On June 18, 2018, the church revealed that the First Presidency has established several committees that have been assigned the task to create one hymnbook for the church. It will be translated in various languages and each translated version will have the same hymns in the same order.
Awards
In 1997, Russell M. Nelson won University of Utah’s Distinguished Alumni Award.
Nelson was awarded the Heart of Gold Award by American Heart Association in 2002.
He received the Golden Plate Award from the American Academy of Achievement.
In 2014, the University of Minnesota Medical School honoured Nelson with the Surgical Alumnus of the Year Award.
In 2018, he became the recipient of Utah Technology Innovation Summit’s Governor's Medal of Science: Lifetime Achievement Award.
The University of Utah set up a chair in cardiothoracic surgery named after him and his late first wife Dantzel in June 2018.
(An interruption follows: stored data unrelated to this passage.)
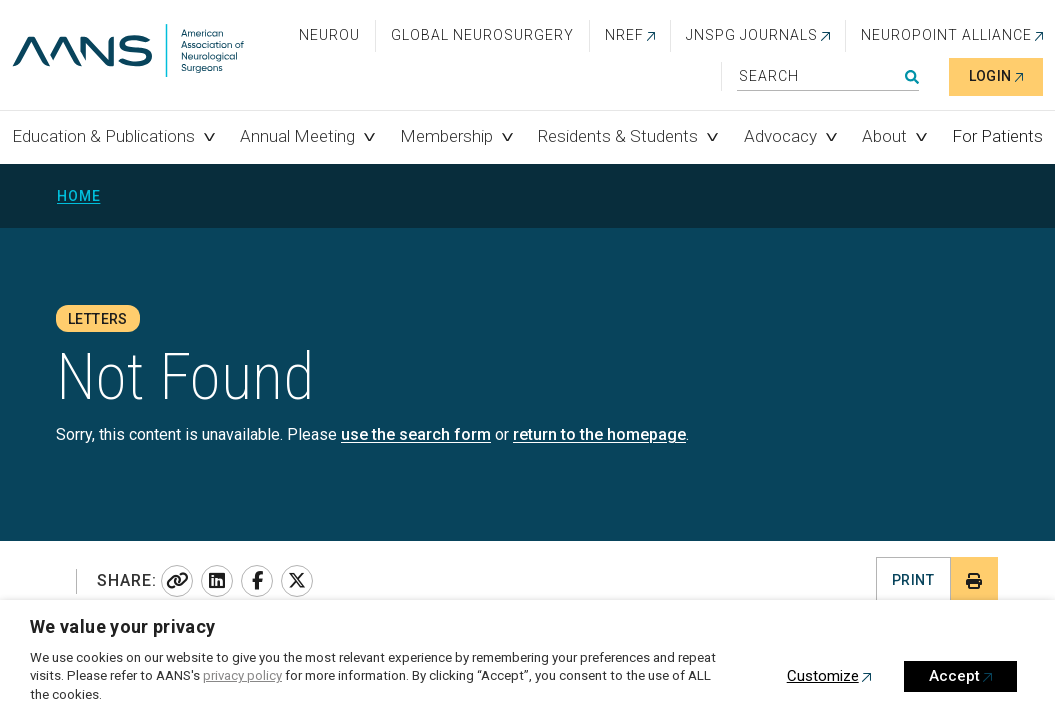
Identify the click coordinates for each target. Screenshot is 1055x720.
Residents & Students (618, 136)
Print (913, 580)
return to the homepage (599, 434)
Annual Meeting (297, 136)
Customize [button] (823, 676)
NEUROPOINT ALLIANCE (946, 35)
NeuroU (329, 35)
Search (912, 77)
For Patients (997, 136)
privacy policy (242, 675)
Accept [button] (954, 676)
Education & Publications (103, 136)
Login (990, 76)
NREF (624, 35)
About (884, 136)
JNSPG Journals (752, 35)
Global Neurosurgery (482, 35)
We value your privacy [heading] (123, 626)
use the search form (416, 434)
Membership (446, 136)
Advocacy (780, 136)
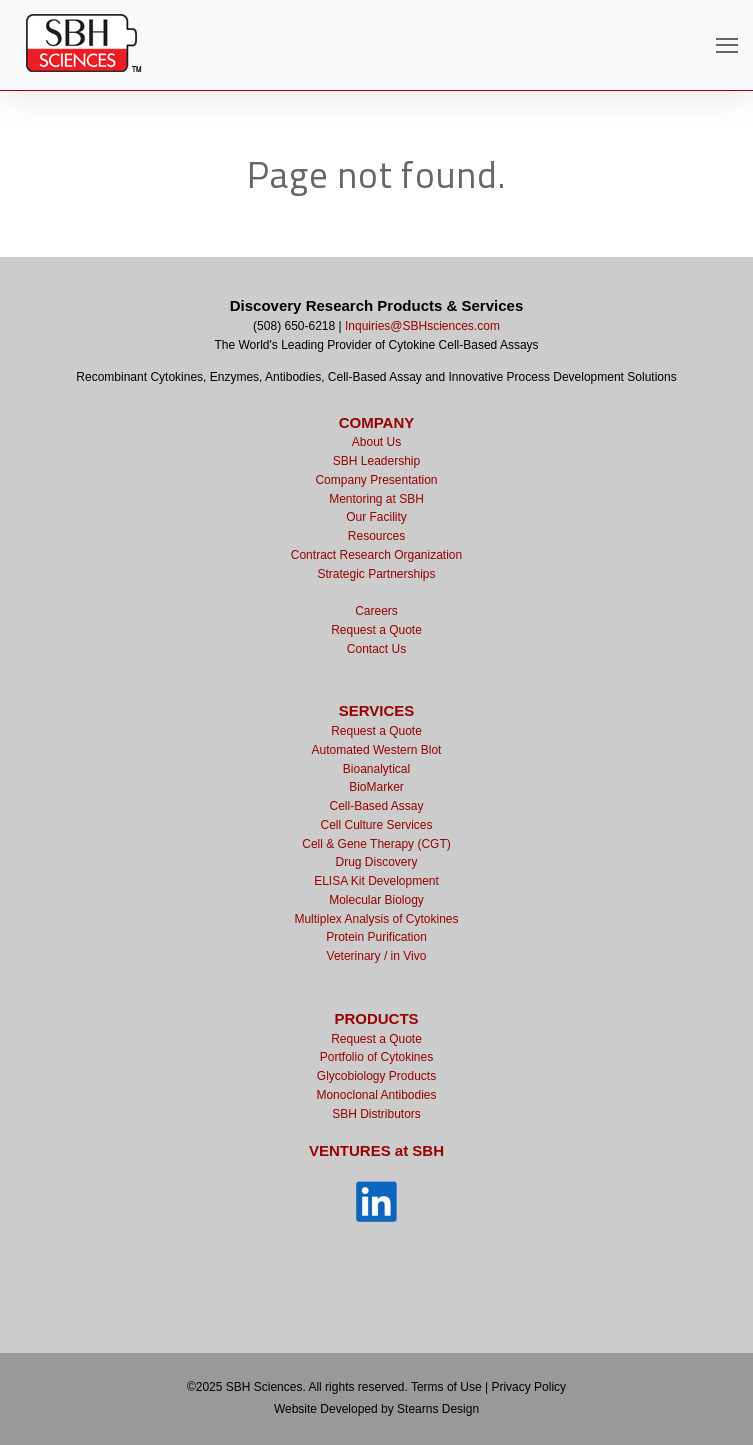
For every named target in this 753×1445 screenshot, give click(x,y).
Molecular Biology (376, 900)
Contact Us (376, 649)
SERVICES (377, 710)
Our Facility (376, 517)
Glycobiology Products (376, 1076)
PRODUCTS (376, 1018)
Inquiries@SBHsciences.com (422, 326)
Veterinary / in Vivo (377, 956)
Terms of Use (446, 1387)
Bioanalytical (376, 769)
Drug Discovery (376, 862)
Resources (376, 536)
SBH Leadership (376, 461)
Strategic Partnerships (376, 574)
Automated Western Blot (377, 750)
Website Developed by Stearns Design (376, 1409)
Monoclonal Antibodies (376, 1095)
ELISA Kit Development (376, 881)
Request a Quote (376, 630)
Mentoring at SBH (376, 499)
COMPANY (377, 422)
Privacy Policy (528, 1387)
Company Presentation (376, 480)
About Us (376, 442)
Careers (376, 611)
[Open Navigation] (727, 45)
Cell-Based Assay (376, 806)
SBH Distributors (376, 1114)
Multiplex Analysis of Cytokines (376, 919)
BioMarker (376, 787)
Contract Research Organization (376, 555)
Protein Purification (376, 937)
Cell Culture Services (376, 825)
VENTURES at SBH (376, 1150)
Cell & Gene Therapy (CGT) (376, 844)
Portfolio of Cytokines (376, 1057)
He has also received honorary degrees from Brigham Young University (Doctor of Science) in 1970, Utah State University (Doctor of Medical Science) in 1989, and Snow College (Doctor of Humane Letters) in 1994.
Personal Life
Russell M. Nelson and his first wife, fellow University of Utah student Dantzel White, met while they both were attending college. After dating for three years, the couple married on August 31, 1945, in the Salt Lake Temple. They had ten children together, nine daughters, Rosalie, Sylvia, Marsha, Wendy, Brenda, Emily, Laurie, Marjorie, and Gloria, and one son, Russell. On January 29, 1995, Emily died of cancer when she was 37 years old.
On February 12, 2005, Nelson lost his first wife unexpectedly. She was 78 at the time of her sudden death. He remarried the following year. His second wife is the Canadian nurse and educator Wendy L. Watson. This ceremony took place at the Salt Lake Temple as well. This is Watson’s first marriage.
Nelson has published several books over the years, including a memoir titled ‘From Heart to Heart’ (1979).